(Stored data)
---+---
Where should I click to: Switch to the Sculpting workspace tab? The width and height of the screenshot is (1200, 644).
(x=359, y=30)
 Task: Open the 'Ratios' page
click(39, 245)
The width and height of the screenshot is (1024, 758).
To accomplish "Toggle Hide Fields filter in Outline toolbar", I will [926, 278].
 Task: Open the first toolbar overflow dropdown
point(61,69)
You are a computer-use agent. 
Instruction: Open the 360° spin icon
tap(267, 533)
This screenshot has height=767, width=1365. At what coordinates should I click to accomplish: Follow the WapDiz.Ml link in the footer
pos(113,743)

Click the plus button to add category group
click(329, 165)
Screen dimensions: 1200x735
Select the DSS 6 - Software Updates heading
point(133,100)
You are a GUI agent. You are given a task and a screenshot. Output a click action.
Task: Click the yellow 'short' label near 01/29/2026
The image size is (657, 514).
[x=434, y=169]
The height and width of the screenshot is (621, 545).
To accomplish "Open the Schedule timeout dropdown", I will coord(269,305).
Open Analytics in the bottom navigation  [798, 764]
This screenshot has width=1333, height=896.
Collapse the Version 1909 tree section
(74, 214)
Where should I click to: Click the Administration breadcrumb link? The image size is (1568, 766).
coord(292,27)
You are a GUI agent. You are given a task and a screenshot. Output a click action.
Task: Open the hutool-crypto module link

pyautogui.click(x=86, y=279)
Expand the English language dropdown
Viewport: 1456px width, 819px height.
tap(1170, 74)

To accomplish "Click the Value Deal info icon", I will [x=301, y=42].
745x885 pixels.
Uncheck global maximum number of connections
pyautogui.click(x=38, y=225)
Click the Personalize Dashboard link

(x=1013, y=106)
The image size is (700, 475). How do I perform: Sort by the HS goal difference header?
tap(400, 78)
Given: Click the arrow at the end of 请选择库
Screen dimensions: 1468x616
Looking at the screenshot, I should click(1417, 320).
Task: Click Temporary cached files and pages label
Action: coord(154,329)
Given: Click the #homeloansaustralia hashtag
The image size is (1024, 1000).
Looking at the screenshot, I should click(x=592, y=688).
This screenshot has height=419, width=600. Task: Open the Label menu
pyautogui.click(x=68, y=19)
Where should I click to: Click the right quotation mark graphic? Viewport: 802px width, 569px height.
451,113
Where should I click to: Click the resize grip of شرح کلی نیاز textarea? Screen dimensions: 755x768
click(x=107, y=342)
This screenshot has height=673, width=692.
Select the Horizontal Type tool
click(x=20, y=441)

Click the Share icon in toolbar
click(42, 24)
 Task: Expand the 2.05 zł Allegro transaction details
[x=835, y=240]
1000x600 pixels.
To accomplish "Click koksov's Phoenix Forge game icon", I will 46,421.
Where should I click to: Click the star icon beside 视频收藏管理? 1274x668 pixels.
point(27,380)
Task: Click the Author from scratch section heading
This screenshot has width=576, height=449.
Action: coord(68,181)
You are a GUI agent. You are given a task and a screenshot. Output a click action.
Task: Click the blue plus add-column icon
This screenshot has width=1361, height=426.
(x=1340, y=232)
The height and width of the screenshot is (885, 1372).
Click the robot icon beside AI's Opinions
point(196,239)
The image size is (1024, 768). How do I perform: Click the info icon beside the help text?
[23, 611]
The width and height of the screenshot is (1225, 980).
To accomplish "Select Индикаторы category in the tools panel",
---+---
For the records above, state how many lines include "will", giving no more than the number.

4